Sempre grazie alla vernice, dopo la morte si può facilmente raggiungere una zona lontana dell’arena toccandola sul touch pad, a patto che essa sia del nostro colore, evitandoci così di perdere troppo tempo. Il respawn ci è sembrato velocissimo e questa possibilità permette di mantenere elevato il ritmo di gioco. La vernice non è solo nostra alleata, a volte è pure nemica, dato che il trucco del calamaro non funziona se lo attiviamo quando siamo al di sopra della vernice avversaria. In oltre, sostare sopra il colore nemico provoca seri danni che possono facilmente portare alla morte. Tranquillizziamo tutti i giocatori più “violenti” dicendo che, sì, si può sparare anche ai nostri avversari, imbrattandoli di vernice o facendoli saltare in aria con le nostre granate. Non possiamo però non parlare di alcuni aspetti che non ci hanno convinto appieno. Per esempio l’equipaggiamento, identico per tutti i giocatori, che da un lato potrebbe essere apprezzato dall’utenza più casual, ma che farebbe storcere non poco il naso agli hardcore. Il dubbio più grande di Splatoon consiste nell’effettiva varietà del titolo.
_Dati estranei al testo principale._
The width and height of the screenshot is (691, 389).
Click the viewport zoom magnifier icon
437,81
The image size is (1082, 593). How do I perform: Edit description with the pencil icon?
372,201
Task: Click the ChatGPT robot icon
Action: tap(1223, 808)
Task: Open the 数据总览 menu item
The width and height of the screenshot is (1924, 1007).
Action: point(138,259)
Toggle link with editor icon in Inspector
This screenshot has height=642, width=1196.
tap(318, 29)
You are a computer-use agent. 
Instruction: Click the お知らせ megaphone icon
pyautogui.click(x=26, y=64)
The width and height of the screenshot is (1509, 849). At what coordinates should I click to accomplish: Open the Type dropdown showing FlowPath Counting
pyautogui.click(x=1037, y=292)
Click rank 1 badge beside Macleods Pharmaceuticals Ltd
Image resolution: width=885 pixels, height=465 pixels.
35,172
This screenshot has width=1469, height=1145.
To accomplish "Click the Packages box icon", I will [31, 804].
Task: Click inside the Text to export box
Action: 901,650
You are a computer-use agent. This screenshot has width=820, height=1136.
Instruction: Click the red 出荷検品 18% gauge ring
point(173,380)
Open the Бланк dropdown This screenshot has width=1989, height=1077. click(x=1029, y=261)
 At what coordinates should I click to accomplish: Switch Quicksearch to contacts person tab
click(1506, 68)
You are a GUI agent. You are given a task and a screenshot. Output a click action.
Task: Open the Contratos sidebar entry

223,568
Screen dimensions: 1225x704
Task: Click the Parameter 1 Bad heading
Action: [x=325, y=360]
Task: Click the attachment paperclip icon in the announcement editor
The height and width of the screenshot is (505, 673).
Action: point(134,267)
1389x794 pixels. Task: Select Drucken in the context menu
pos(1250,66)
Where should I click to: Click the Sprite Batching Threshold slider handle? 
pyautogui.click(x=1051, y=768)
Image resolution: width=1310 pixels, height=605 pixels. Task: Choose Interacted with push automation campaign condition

Speriamo che vi siano diversi tipi di modalità di gioco, e che non si limiti all’unica tipologia proposta in questa demo: divertentissima, ma che potrebbe risultare monotona a lungo andare. Ispirata e colorata la grafica, con personaggi e zone molto dettagliate, graziata anche da un’ottima fluidità generale (imprescindibile in un titolo come questo).

splatoon

Preparate la vernice

Splatoon si è rivelato un’ottima nuova IP sulla quale Nintendo deve puntare sicuramente, data l’originalità del prodotto e le sue grandi potenzialità. Un titolo divertentissimo, dotato di una grafica che ben si sposa con la filosofia di gioco, ma che necessita sicuramente un ampiamento delle modalità, per evitare il rischio monotonia. Non vediamo letteralmente l’ora di giocarci a fondo. La sorpresa più gradita per quanto riguarda l’E3 di Nintendo.